首先无论哪种模式都需要安装JDK的,这一步之前的随笔Ubuntu 14.04 LTE下安装JDK 1.8中已经做了。这里就不多说了。
其次是安装SSH。安装SSH是为了每次可以免密码登陆数据节点服务器。因为集群的环境下,每次登陆到数据节点服务器不可能每次都输入密码。这一步在前面的随笔Ubuntu 14.04 LTE下配置SSH免密码登录中已经做了。这里也不多说了。
伪分布模式安装:
首先下载Hadoop 1.2.1到本机,再解压到用户目录下。
jerry@ubuntu:~/Downloads$ tar zxf hadoop-1.2.1.tar.gz -C ~/hadoop_1.2.1
jerry@ubuntu:~/Downloads$ cd ~/hadoop_1.2.1/
jerry@ubuntu:~/hadoop_1.2.1$ ls
hadoop-1.2.1
jerry@ubuntu:~/hadoop_1.2.1$ cd hadoop-1.2.1/
jerry@ubuntu:~/hadoop_1.2.1/hadoop-1.2.1$ ls
bin hadoop-ant-1.2.1.jar ivy sbin
build.xml hadoop-client-1.2.1.jar ivy.xml share
c++ hadoop-core-1.2.1.jar lib src
CHANGES.txt hadoop-examples-1.2.1.jar libexec webapps
conf hadoop-minicluster-1.2.1.jar LICENSE.txt
contrib hadoop-test-1.2.1.jar NOTICE.txt
docs hadoop-tools-1.2.1.jar README.txt
然后配置hadoop的几个配置文件,都是XML格式。
首先是core-default.xml。这里配置hadoop分布式文件系统的地址和端口,以及Hadoop临时文件目录(/tmp/hadoop-${user.name})。

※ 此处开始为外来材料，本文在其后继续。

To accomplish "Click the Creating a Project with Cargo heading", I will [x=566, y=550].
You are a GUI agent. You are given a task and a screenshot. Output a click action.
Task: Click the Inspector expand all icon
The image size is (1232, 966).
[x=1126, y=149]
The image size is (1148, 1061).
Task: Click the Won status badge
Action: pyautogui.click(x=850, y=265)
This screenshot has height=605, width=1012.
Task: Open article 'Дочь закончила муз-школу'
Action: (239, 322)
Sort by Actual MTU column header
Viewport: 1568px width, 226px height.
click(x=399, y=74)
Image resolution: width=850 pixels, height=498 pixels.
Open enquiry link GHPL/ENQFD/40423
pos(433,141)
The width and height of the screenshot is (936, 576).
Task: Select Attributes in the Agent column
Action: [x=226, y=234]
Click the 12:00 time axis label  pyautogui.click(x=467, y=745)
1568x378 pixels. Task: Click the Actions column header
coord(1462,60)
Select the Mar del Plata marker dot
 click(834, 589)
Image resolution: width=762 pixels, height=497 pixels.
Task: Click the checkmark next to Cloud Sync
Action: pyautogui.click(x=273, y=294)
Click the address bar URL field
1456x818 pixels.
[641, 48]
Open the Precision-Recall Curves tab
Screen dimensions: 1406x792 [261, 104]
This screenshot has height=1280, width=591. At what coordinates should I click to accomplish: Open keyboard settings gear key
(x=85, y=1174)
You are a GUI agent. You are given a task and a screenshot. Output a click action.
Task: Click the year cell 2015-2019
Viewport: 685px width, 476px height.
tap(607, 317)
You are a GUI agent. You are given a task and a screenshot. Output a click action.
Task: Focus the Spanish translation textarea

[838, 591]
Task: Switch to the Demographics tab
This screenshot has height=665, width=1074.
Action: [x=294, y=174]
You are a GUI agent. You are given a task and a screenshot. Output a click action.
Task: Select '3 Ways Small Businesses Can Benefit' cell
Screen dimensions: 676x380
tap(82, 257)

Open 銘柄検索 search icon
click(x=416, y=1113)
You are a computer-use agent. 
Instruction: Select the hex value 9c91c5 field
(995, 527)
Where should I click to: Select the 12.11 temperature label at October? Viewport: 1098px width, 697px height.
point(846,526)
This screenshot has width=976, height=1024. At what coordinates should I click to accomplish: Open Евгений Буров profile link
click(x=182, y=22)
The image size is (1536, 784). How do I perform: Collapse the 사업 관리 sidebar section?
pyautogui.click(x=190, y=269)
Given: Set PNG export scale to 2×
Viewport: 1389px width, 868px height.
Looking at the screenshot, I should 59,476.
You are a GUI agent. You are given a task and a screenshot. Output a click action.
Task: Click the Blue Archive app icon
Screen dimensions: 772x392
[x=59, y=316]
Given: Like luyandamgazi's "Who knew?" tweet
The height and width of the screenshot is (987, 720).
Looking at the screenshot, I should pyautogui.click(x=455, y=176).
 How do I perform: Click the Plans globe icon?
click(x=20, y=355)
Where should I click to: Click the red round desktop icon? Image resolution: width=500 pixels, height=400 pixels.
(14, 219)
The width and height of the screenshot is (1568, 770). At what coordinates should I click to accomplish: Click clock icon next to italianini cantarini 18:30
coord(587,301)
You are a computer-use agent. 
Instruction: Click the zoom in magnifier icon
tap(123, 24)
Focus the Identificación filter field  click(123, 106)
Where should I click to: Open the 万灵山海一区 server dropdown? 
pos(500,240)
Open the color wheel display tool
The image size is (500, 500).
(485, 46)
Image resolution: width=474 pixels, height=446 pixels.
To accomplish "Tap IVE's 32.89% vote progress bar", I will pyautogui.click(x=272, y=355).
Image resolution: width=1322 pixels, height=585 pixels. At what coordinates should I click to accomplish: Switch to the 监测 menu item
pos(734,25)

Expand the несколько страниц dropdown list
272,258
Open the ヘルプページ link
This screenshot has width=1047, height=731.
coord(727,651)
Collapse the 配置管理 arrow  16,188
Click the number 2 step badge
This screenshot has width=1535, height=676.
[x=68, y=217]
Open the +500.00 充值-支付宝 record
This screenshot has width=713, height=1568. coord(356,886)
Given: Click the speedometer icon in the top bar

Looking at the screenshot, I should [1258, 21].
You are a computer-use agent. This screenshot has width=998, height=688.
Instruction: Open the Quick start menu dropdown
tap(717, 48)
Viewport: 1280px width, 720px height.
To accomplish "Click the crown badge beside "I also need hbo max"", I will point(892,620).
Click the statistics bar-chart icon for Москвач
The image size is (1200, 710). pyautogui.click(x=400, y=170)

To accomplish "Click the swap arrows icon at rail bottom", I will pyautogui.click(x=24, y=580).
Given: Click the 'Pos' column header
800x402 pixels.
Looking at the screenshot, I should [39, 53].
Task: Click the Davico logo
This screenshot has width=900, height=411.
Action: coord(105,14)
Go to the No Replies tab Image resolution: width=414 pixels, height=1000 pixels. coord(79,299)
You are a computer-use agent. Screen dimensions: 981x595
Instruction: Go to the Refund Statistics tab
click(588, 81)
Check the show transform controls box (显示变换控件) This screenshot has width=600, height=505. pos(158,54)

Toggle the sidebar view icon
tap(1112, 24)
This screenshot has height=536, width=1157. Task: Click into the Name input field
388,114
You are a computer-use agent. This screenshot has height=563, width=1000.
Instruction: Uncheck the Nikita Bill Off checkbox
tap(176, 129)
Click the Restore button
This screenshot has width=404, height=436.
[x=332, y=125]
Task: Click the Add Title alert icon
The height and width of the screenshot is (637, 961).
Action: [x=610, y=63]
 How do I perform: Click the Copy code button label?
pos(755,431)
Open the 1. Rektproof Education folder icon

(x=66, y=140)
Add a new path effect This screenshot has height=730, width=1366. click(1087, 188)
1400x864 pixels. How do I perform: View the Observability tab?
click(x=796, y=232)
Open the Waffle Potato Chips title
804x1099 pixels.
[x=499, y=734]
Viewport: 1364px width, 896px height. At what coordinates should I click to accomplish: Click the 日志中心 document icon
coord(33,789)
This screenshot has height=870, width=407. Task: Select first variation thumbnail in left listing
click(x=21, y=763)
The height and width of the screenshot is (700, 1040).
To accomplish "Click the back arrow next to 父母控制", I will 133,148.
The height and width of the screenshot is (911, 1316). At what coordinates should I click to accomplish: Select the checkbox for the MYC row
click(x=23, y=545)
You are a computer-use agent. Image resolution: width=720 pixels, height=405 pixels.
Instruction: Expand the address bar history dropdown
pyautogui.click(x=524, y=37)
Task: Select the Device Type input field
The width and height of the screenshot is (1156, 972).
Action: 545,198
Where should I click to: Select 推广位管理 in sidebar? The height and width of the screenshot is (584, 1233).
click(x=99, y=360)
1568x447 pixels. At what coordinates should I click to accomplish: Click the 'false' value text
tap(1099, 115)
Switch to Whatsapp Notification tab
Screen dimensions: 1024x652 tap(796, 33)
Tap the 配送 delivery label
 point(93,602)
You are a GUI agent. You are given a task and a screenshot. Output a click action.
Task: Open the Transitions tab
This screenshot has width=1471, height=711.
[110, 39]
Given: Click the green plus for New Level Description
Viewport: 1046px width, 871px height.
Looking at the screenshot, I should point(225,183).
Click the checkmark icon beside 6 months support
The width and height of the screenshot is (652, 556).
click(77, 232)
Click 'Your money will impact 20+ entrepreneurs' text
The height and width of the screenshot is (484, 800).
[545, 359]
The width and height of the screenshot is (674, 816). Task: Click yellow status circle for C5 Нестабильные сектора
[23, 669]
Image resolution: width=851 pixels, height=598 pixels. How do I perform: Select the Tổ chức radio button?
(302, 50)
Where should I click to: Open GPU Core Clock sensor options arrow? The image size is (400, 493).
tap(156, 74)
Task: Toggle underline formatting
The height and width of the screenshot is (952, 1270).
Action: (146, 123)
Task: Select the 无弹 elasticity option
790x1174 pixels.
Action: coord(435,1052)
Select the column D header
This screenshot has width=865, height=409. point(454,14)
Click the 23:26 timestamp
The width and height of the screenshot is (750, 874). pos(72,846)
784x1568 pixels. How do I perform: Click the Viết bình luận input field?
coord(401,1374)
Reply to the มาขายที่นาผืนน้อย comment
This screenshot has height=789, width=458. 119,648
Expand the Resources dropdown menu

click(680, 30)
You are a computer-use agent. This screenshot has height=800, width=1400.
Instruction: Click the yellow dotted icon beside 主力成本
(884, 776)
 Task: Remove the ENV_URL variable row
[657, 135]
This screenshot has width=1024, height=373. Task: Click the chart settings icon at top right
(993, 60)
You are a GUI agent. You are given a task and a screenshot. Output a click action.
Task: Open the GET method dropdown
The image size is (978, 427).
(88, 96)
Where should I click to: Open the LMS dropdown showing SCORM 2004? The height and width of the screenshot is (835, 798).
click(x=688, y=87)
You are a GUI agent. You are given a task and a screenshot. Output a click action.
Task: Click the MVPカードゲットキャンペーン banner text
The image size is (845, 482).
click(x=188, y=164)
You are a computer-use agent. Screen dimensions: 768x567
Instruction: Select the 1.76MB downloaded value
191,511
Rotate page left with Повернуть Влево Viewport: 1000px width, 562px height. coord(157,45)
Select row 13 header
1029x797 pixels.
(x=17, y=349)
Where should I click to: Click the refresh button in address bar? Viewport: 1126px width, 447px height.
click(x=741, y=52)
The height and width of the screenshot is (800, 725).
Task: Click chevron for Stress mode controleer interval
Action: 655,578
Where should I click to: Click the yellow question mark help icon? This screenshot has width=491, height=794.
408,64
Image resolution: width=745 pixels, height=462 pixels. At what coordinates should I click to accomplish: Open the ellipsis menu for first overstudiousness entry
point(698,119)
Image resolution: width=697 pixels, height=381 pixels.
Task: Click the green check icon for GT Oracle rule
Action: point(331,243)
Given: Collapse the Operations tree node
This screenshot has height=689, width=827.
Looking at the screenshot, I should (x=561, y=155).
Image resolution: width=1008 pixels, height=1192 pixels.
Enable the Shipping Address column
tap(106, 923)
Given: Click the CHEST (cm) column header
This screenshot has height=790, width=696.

jerry@ubuntu:~/hadoop_1.2.1/hadoop-1.2.1/conf$ cat core-site.xml <?xml version="1.0"?> <?xml-stylesheet type="text/xsl" href="configuration.xsl"?> <!-- Put site-specific property overrides in this file. --> <configuration> <property> <name>fs.default.name</name> <value>hdfs://localhost:9000</value> </property> <property> <name>hadoop.tmp.dir</name> <value>/hadoop/hadooptmp</value> </property> </configuration> jerry@ubuntu:~/hadoop_1.2.1/hadoop-1.2.1/conf$
修改hadoop系统环境配置文件,告诉hadoop安装好的jdk的主目录路径
jerry@ubuntu:~/hadoop_1.2.1/hadoop-1.2.1$ cd conf/ jerry@ubuntu:~/hadoop_1.2.1/hadoop-1.2.1/conf$ ls capacity-scheduler.xml hadoop-policy.xml slaves configuration.xsl hdfs-site.xml ssl-client.xml.example core-site.xml log4j.properties ssl-server.xml.example fair-scheduler.xml mapred-queue-acls.xml taskcontroller.cfg hadoop-env.sh mapred-site.xml task-log4j.properties hadoop-metrics2.properties masters jerry@ubuntu:~/hadoop_1.2.1/hadoop-1.2.1/conf$ sudo vim hadoop-env.sh n [sudo] password for jerry: 2 files to edit jerry@ubuntu:~/hadoop_1.2.1/hadoop-1.2.1/conf$ sudo vim hadoop-env.sh jerry@ubuntu:~/hadoop_1.2.1/hadoop-1.2.1/conf$ tail -n 1 hadoop-env.sh export JAVA_HOME=/usr/lib/jvm/jdk
然后是hdfs-site.xml 。修改hdfs的文件备份数量为1,dfs命名节点的主目录,dfs数据节点的目录。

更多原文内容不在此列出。